Bankrupt, humbled, deserted by his gang, he sets out to regain his power and nail the cat who betrayed him. Blood will be shed, friendships tested, but ultimately the Beak Street Cat will uncover the truth, and like the fur ball from hell, it will be hard for him to swallow.
It’s a story of dog eat dog in a cat world.
Greg Freeman edited and adapted the only ever successful version of an American Sitcom Who’s the Boss which became The Upper Hand (ITV). Since the turn of the century, he has developed a career in the theatre including Last Bus to Paradise, Underbelly (co-wrote and winner of the London New Play Festival), Take (Old Red Lion), Kathmandu (Menier Chocolate Factory and Pleasance Edinburgh), and Wake Up and Smell the Coffee (New End Theatre).
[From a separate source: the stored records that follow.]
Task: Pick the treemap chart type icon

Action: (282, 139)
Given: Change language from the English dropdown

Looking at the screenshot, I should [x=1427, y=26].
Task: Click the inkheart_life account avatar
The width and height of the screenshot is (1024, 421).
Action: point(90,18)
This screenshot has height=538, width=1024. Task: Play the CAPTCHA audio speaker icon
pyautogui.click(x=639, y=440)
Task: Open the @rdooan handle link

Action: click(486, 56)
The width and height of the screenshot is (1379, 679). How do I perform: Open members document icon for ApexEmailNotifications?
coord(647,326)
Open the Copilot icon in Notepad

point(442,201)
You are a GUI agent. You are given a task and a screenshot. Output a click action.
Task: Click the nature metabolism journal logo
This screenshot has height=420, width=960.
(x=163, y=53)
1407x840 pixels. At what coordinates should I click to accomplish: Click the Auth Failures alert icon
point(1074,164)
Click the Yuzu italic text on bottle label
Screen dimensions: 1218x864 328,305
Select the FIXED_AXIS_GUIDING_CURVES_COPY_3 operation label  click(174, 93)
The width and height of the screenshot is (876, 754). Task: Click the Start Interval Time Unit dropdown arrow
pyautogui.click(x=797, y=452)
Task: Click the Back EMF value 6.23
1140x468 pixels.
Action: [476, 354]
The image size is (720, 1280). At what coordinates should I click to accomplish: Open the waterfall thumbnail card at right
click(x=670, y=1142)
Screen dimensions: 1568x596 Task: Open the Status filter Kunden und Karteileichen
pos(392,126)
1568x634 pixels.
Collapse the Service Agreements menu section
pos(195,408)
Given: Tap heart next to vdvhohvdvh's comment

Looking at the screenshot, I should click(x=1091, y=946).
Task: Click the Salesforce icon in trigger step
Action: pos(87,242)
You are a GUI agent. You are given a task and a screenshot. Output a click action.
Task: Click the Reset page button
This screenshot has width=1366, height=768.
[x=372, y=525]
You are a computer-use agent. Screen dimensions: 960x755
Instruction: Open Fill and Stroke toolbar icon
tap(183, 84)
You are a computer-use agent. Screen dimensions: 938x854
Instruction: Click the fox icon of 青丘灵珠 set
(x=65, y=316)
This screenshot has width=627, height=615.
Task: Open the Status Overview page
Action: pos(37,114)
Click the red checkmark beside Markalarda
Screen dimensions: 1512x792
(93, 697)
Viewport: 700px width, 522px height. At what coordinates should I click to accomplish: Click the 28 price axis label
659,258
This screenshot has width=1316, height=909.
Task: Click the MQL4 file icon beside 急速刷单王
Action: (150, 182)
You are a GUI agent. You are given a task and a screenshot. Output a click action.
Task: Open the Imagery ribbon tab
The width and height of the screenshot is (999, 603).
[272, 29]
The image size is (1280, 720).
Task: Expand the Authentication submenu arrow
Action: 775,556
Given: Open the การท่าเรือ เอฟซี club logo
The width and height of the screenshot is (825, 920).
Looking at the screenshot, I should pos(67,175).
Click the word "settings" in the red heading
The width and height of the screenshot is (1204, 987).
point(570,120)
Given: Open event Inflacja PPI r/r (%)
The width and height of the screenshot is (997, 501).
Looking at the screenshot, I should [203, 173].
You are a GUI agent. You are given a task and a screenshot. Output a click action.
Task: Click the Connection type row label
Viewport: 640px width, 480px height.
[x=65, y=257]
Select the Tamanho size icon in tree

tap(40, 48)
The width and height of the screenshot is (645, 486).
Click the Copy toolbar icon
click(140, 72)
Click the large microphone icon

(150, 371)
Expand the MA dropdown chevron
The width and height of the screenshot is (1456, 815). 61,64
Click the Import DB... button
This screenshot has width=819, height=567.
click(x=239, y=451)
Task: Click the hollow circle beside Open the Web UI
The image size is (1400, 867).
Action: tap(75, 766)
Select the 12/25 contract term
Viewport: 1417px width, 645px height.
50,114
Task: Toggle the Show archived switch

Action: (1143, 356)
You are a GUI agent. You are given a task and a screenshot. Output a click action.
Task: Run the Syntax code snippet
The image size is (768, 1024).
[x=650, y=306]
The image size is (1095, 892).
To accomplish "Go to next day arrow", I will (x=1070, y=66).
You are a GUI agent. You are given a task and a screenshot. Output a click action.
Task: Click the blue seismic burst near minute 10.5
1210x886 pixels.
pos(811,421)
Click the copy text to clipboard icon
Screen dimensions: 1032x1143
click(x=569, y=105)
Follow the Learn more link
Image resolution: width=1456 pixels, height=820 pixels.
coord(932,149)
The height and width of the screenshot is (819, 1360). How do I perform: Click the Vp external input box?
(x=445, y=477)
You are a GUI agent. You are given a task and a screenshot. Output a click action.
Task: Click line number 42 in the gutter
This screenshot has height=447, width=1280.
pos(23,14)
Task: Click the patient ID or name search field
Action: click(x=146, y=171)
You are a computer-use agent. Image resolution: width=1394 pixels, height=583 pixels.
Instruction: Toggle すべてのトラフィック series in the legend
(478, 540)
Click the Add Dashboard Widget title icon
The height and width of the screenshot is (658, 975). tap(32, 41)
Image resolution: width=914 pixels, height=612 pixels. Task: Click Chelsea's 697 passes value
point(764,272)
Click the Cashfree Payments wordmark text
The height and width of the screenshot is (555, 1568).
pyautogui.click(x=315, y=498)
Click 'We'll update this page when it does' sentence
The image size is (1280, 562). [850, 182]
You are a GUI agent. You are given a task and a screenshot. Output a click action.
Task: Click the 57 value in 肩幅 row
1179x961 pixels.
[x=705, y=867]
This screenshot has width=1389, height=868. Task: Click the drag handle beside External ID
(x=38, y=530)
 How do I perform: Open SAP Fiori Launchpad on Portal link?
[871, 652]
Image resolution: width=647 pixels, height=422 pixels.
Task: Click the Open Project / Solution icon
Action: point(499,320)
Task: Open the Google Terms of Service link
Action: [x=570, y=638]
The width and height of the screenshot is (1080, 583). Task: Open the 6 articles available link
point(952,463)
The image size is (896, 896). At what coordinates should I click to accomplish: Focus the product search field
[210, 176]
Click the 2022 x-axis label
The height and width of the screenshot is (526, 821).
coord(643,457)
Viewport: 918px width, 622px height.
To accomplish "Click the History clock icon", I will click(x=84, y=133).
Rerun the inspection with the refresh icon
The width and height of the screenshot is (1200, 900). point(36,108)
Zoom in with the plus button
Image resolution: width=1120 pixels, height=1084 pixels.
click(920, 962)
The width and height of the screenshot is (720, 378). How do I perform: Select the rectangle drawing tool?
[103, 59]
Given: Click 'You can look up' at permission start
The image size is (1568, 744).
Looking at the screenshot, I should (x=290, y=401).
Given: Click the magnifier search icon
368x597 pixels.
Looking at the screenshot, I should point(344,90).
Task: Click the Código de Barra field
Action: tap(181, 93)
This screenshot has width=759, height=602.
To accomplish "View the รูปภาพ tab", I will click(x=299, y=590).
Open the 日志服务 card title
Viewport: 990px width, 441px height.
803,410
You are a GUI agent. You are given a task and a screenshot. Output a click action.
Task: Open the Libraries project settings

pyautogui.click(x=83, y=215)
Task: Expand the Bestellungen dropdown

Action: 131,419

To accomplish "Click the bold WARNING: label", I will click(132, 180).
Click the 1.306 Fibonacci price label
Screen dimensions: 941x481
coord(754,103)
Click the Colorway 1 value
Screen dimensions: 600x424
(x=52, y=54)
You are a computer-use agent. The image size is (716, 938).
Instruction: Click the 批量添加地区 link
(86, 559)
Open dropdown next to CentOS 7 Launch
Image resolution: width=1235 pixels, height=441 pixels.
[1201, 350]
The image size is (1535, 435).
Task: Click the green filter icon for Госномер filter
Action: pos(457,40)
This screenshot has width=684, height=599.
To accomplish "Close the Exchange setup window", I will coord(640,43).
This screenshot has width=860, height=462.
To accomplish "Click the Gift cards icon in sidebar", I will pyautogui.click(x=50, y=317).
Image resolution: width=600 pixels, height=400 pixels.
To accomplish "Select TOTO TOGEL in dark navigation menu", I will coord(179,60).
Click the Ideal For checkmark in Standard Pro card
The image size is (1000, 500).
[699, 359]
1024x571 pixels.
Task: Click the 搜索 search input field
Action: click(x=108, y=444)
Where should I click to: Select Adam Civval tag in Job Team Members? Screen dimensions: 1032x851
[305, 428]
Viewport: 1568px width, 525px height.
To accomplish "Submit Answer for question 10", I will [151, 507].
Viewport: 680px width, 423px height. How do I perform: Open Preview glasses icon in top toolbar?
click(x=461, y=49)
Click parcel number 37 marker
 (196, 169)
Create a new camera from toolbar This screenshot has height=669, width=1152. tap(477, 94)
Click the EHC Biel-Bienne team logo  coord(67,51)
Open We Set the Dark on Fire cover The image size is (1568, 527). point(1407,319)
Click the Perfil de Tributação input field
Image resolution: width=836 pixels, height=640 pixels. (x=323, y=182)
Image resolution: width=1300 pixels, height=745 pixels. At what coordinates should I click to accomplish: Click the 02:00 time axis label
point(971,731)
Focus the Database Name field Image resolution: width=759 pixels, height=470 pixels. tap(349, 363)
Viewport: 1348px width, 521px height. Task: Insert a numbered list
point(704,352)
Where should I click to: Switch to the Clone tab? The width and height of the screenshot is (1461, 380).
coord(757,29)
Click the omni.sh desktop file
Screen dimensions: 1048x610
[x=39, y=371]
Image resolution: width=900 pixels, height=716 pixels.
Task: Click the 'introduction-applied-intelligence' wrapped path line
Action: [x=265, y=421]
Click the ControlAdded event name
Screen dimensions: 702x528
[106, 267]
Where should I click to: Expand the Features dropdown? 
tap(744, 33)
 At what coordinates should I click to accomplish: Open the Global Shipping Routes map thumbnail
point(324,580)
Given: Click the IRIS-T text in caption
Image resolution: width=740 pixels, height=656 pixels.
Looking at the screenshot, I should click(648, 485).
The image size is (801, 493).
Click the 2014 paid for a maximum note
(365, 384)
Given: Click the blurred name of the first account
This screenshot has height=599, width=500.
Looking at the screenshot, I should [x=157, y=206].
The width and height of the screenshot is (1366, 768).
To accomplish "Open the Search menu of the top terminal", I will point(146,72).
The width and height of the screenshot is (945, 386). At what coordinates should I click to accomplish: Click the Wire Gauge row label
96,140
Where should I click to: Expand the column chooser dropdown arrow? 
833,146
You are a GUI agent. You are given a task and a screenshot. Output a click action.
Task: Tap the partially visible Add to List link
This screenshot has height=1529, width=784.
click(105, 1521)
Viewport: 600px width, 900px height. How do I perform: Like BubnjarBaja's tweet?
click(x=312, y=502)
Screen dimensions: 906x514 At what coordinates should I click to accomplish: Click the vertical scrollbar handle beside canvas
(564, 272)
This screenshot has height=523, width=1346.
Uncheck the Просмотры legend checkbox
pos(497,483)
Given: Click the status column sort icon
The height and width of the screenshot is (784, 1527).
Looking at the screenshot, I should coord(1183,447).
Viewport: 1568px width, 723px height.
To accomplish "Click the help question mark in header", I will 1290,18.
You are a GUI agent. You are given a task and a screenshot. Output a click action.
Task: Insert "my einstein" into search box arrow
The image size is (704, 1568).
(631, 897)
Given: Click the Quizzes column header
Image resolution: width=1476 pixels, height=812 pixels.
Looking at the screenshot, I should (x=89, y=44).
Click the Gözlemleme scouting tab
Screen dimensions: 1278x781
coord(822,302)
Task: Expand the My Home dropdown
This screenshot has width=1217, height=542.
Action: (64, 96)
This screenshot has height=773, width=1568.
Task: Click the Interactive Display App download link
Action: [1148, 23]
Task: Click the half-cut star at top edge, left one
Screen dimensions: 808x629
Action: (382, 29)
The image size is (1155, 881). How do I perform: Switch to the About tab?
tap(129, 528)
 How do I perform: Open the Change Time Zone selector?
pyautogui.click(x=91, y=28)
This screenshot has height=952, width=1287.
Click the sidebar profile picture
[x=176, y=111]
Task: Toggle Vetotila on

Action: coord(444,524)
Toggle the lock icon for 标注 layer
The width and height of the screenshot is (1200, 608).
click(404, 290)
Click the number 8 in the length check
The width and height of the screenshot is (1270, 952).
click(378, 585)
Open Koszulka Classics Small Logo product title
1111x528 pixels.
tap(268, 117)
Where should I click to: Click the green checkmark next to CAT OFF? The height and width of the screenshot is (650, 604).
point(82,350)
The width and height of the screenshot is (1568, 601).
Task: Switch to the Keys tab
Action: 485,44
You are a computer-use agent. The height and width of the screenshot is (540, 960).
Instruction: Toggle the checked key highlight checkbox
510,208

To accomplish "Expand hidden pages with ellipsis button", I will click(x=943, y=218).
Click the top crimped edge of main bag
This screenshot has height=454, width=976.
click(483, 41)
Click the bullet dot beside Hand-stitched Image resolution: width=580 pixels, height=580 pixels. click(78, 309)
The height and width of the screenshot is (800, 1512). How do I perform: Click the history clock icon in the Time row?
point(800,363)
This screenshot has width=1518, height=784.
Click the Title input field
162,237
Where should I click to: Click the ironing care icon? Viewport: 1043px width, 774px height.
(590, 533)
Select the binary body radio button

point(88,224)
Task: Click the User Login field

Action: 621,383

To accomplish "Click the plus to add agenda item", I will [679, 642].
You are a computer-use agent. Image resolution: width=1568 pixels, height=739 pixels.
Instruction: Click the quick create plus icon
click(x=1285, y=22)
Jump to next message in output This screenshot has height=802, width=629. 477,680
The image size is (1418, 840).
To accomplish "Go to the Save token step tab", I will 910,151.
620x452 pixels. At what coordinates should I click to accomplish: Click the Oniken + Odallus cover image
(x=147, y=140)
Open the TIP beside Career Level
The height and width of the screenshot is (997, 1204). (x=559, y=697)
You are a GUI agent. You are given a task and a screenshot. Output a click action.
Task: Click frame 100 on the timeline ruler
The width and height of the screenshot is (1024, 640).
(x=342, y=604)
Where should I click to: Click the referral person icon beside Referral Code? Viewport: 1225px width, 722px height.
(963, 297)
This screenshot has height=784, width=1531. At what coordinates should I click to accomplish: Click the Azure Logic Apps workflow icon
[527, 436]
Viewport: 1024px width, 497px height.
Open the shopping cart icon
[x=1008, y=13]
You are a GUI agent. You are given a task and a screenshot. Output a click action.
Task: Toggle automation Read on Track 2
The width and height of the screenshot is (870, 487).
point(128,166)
Beak Street is directed by Ken McClymont, the former Artistic Director of The Old Red Lion Theatre. Whilst there he directed over thirty premieres include: Waiting for the Angels, Murder In Bridgport, Diaspora Jigs and Life After Life. Revivals include: A Chaste Maid In Cheapside (Old Red Lion) and The Slab Boys (Old Red Lion) which won Best Production of a Comedy Award (LFA). In 1989-90 he won an Outstanding Contribution to Fringe Theatre Award for programming of an exceptional standard at the Old Red Lion.